Material for this exercise -
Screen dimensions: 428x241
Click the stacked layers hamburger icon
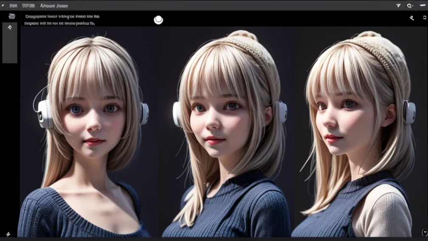coord(12,16)
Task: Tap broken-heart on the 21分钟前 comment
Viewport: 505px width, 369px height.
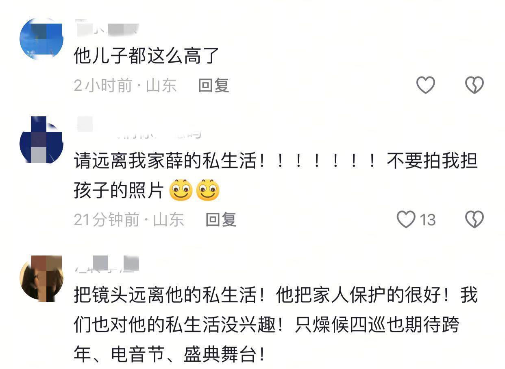Action: pos(474,219)
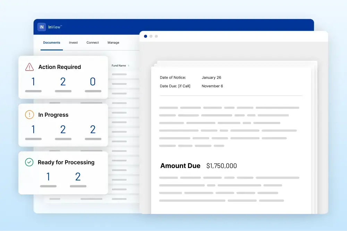This screenshot has width=347, height=231.
Task: Open the first count under Action Required
Action: click(33, 82)
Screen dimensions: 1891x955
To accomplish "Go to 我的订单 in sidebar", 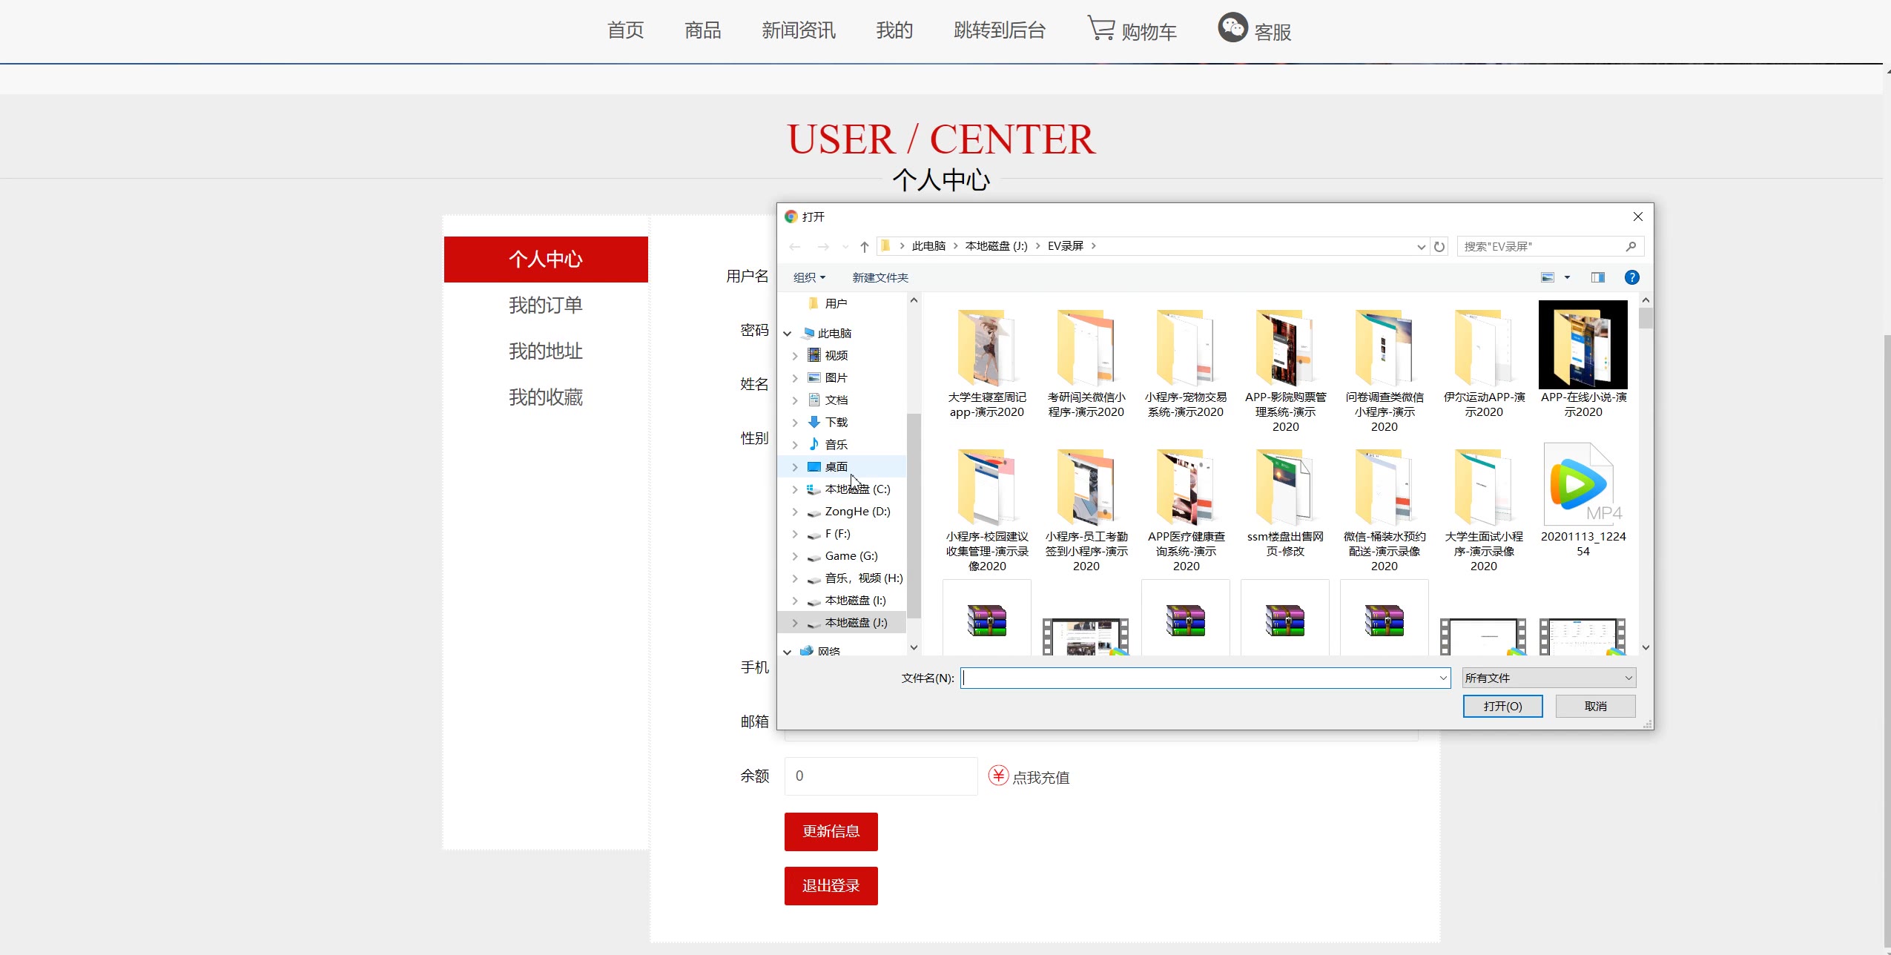I will click(x=546, y=305).
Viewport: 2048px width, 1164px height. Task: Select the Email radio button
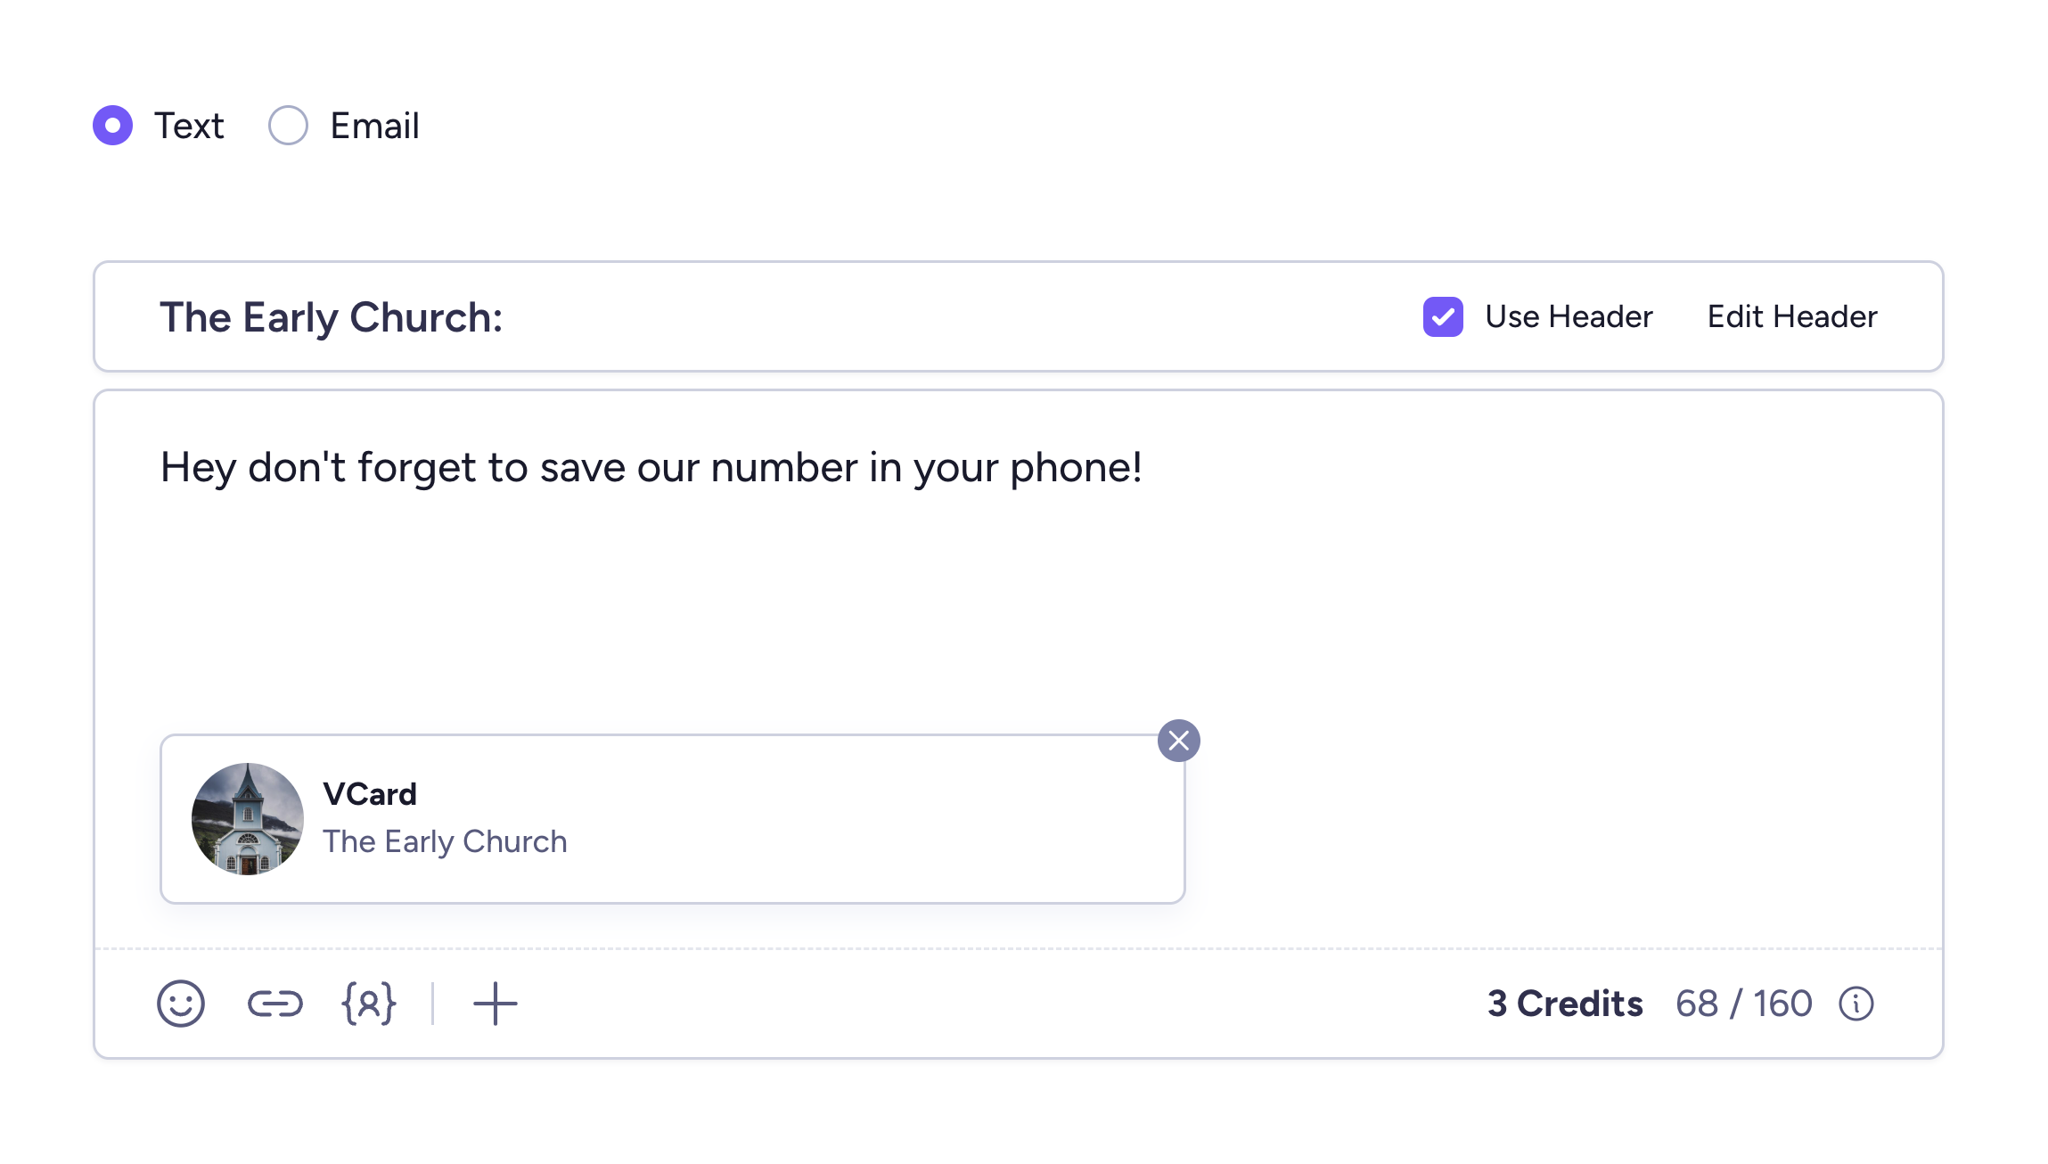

Task -
Rewrite the material starting with the line that contains "Task: Tap broken-heart on the 21分钟前 comment" and going on through the line that contains "Action: click(33, 82)", replacing "broken-heart" with "thumbs-down" and keeping everything else the same. Leave the pictures out.

The result -
Task: Tap thumbs-down on the 21分钟前 comment
Viewport: 505px width, 369px height.
Action: pos(474,219)
This screenshot has width=347, height=231.
Task: Open the first count under Action Required
Action: click(33, 82)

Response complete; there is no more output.